• **AIM OF THE EXERCISE**: Nothing but the lines from the start of the data through the line with "Task: Pick the" should appear in the answer, each retyped exactly, and pictures should not.

• **Saved entries**:

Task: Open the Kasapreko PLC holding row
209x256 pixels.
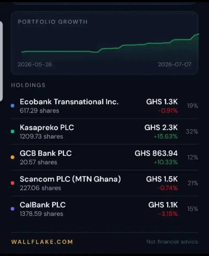Action: 105,132
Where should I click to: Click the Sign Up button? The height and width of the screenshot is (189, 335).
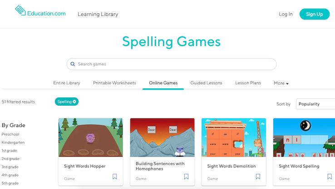click(x=315, y=14)
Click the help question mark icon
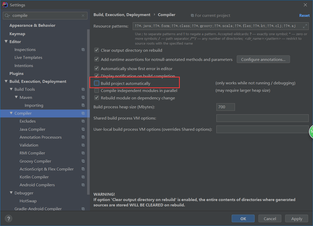Screen dimensions: 313x226 coord(8,218)
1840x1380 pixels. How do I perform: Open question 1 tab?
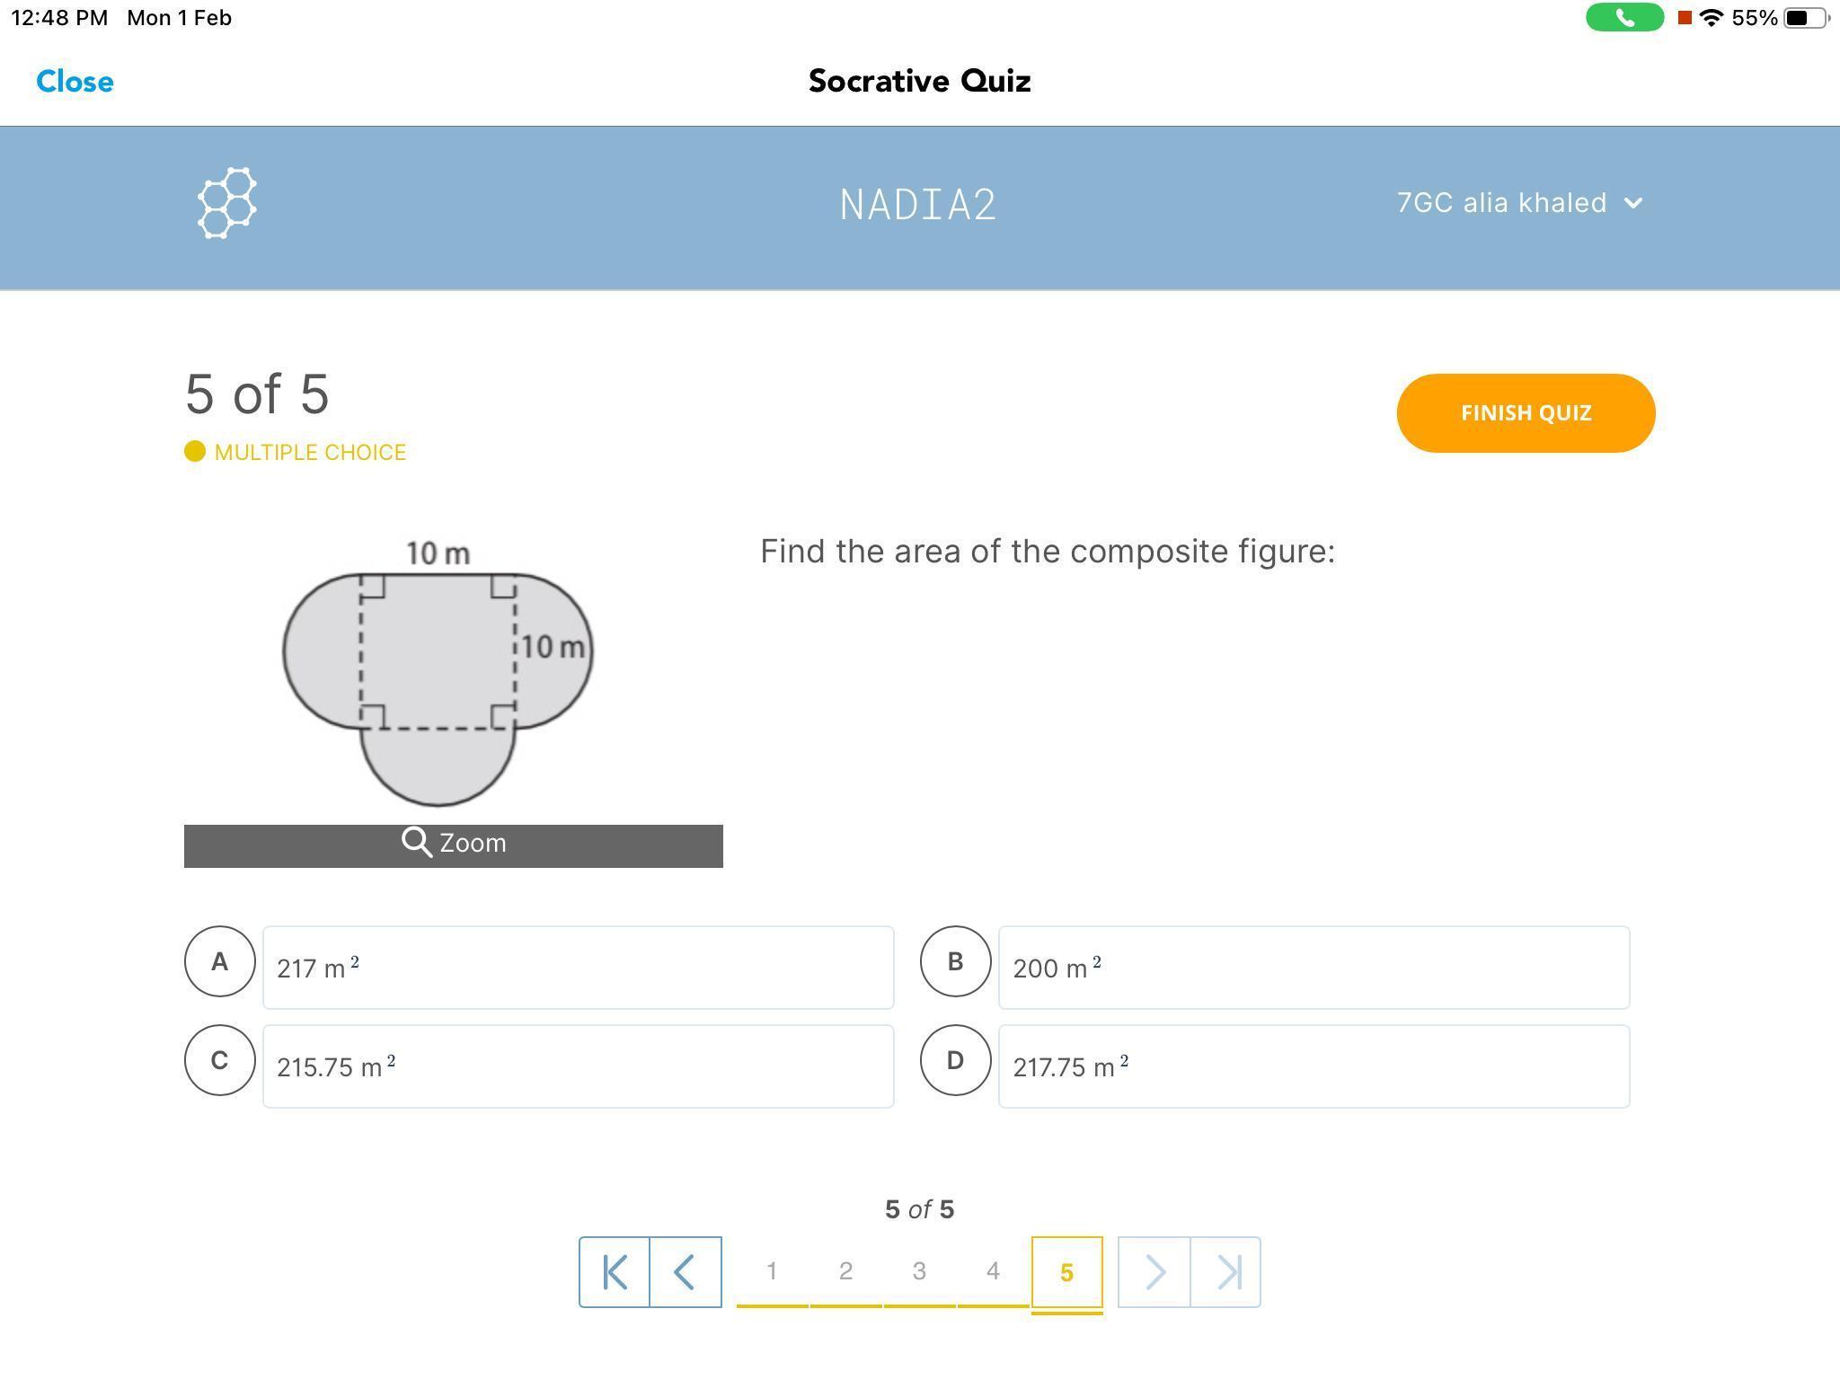(772, 1272)
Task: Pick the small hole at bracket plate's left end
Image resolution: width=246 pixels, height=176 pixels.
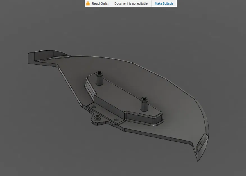Action: click(x=94, y=107)
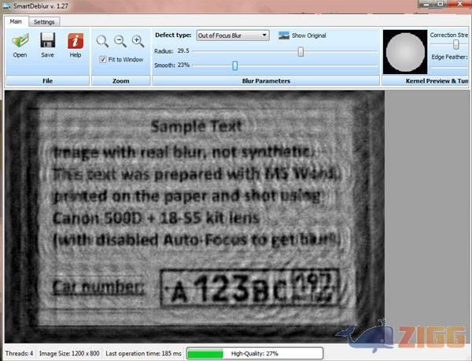Select the Main tab
The width and height of the screenshot is (472, 361).
pyautogui.click(x=16, y=21)
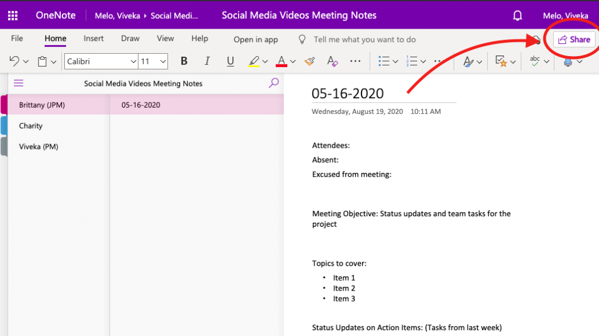
Task: Toggle navigation pane with hamburger icon
Action: click(x=19, y=84)
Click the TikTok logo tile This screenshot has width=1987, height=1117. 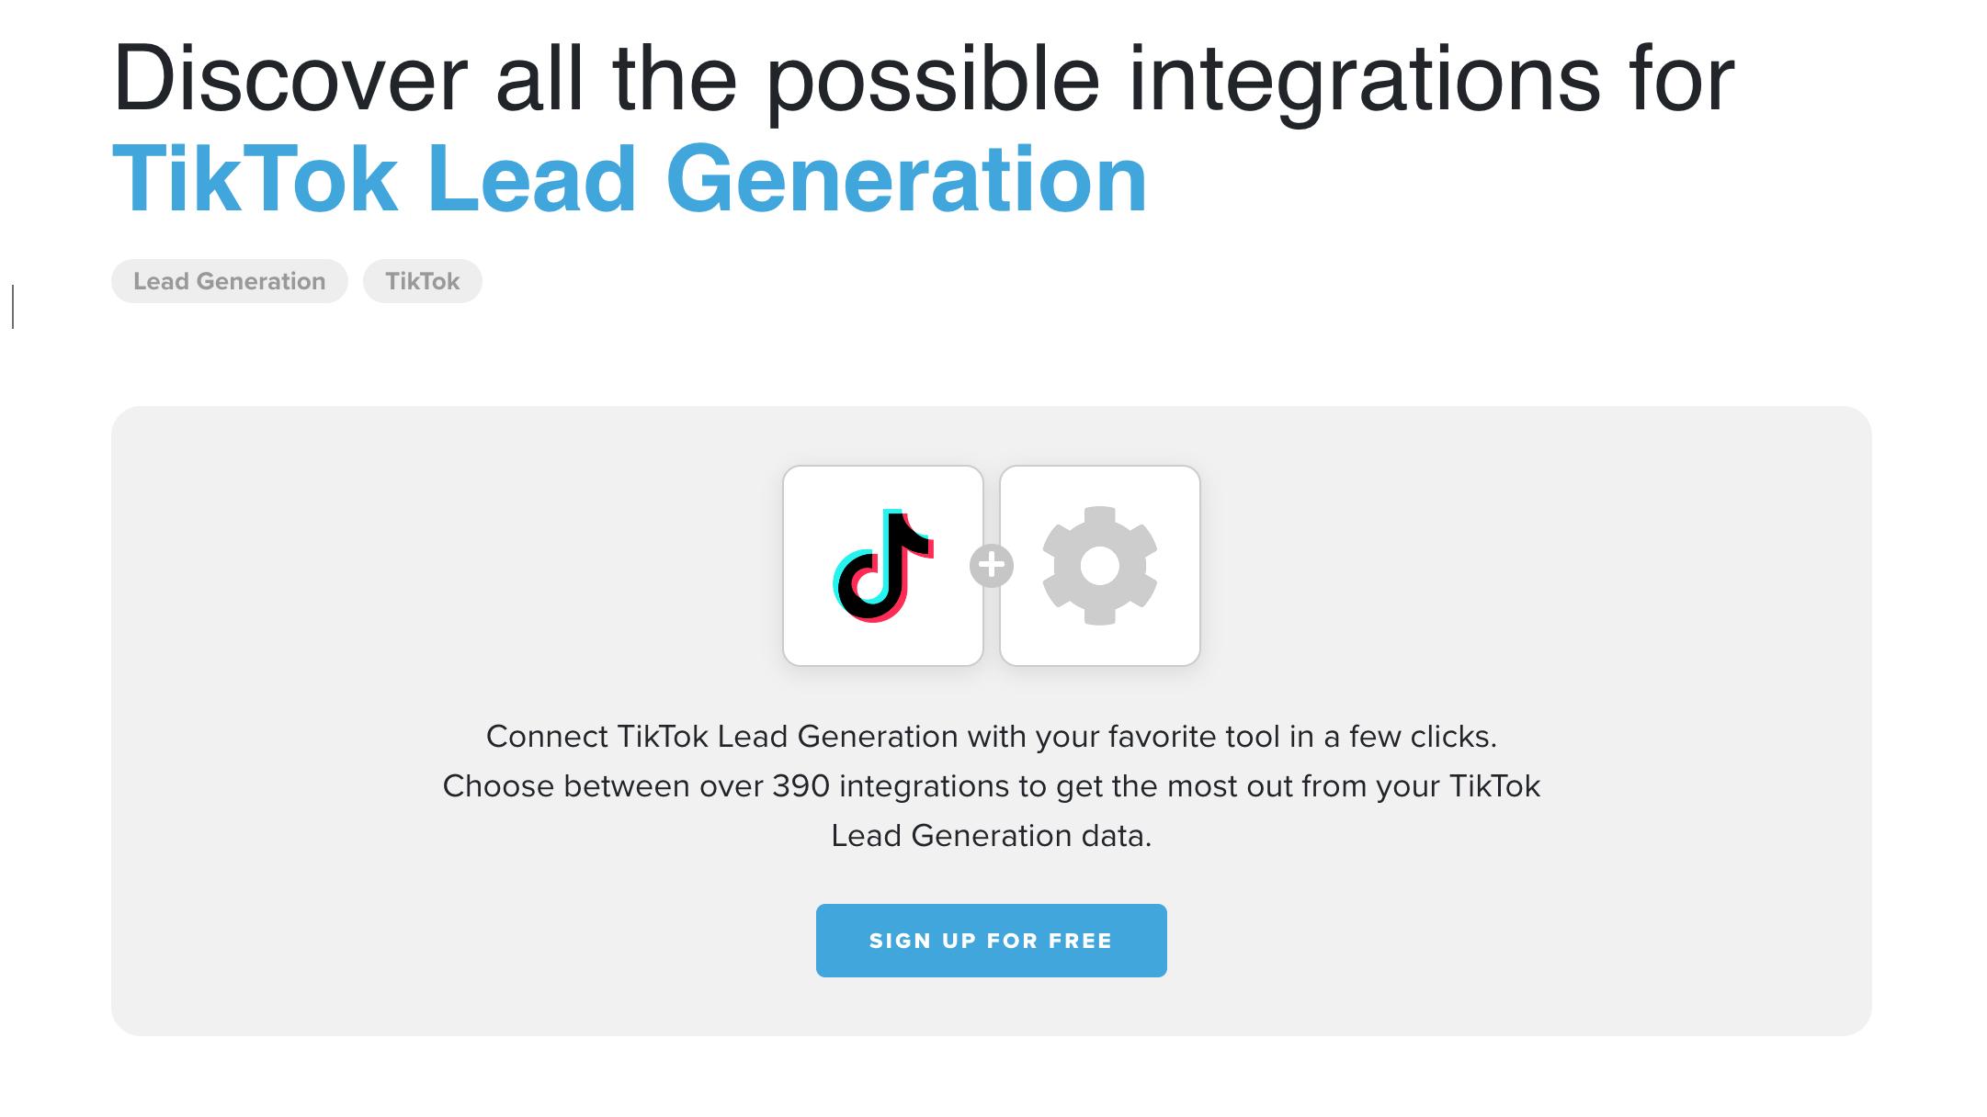coord(882,565)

• **EXPECTED ANSWER**:
Task: Open the Kasapreko PLC holding row
209x256 pixels.
Action: 105,132
Where should I click to: Click the Sign Up button? The height and width of the screenshot is (189, 335).
click(x=315, y=14)
Click the help question mark icon
Screen dimensions: 313x226 coord(8,218)
1840x1380 pixels. How do I perform: Open question 1 tab?
(772, 1272)
Task: Pick the small hole at bracket plate's left end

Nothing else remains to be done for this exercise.